Excerto
"É verdade que as melhores coisas da vida estão à livre disposição de qualquer um, mas ninguém é suficientemente livre para desfrutar as melhores coisas da vida.""Antigamente, os mais amargos reveses da vida enriqueciam apenas os corações dos desgraçados ou tinham unicamente um valor espiritual. Mas hoje em dia qualquer acontecimento pavoroso pode ser transformado numa mina de ouro."
Ao fim de muitos anos voltei a Saul Bellow, vencedor do Nobel da literatura, nascido no Canadá, de ascendência judia e naturalizado Norte-Americano, através do romance: O legado de Humboldt.

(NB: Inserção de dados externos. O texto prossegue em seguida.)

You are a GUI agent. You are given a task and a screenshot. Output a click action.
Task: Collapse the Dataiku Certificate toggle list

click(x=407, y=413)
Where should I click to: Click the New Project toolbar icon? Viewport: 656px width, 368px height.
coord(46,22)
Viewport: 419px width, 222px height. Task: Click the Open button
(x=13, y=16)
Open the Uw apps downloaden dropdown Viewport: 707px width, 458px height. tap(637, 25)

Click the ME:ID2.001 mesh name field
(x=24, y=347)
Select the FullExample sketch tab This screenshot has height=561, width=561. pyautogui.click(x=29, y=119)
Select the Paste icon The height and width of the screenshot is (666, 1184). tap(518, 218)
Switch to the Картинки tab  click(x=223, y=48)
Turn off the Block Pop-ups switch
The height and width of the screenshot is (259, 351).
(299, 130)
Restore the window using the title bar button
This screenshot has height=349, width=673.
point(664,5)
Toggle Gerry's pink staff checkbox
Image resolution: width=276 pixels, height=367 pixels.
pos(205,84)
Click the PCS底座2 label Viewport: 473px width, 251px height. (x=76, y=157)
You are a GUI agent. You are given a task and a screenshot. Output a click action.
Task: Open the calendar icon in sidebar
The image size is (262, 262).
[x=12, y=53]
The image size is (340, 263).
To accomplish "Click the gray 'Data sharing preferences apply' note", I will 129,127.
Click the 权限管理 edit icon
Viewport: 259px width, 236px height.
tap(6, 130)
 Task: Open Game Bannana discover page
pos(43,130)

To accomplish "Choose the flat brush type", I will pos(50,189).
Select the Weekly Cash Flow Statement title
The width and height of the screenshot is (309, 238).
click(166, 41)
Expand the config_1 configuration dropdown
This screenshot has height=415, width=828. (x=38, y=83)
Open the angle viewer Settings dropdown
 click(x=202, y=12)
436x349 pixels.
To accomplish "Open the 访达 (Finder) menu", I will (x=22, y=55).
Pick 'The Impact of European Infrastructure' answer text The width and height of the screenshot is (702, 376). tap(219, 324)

Charlie Citrine parte do interior dos EUA para Nova Iorque com o objetivo de conhecer o poeta que o deslumbrou: Humboldt. Com este desenvolve uma amizade profunda que acompanha o auge da carreira dele, só que esta entra em declínio enquanto a de Charlie caminha para o sucesso. Este vem para Chicago onde cresceu, só que a ascensão não é bem digerida por quem entrou em decadência, o que leva ao distanciamento entre ambos, mas não ao fim da admiração. Quando na meia-idade a vida de Citrine se começa a complicar, culturalmente e ao nível privado, já Humboldt morreu, mas ficaram as recordações e as lições por ele deixadas, enquanto se embrulha com mulheres, divórcio e amigos pouco abonatórios da cidade dos gangsters, é então que vem a descobrir que não foi esquecido pelo seu antigo amigo que lhe deixou um legado e a vida dará uma volta.
Bellow escreve bem, de uma forma realista, crua e cobre tudo isto com ironia amarga, humor inteligente e crítica ao estilo de vida norteamericano e de Chicago, que é fútil, onde imperam sonhos básicos capitalistas. Tudo isto é intercalado com numerosas referências/citações culturais, religiosas e filosóficas de pensadores do ocidente. Assim, a narrativa desta amizade serve de pretexto para retratar a sociedade dos Estados Unido, onde o dinheiro complica as relações humanas e os sentimentos, as escapatórias no sexo são normais e os oportunistas pululam construindo fachadas de sucesso e abusando da bondade, o que cria momentos de depressão, vazio moral e sede do transcendente.
Apesar de extenso, mais de 500 páginas, gostei muito, durante dias vivi as amarguras e desventuras deste génio cheio de recordações que nunca perdeu a admiração e amizade pelo seu ídolo cultural numa América oca, onde o dinheiro e a ânsia de sucesso são o modo de vida por excelência.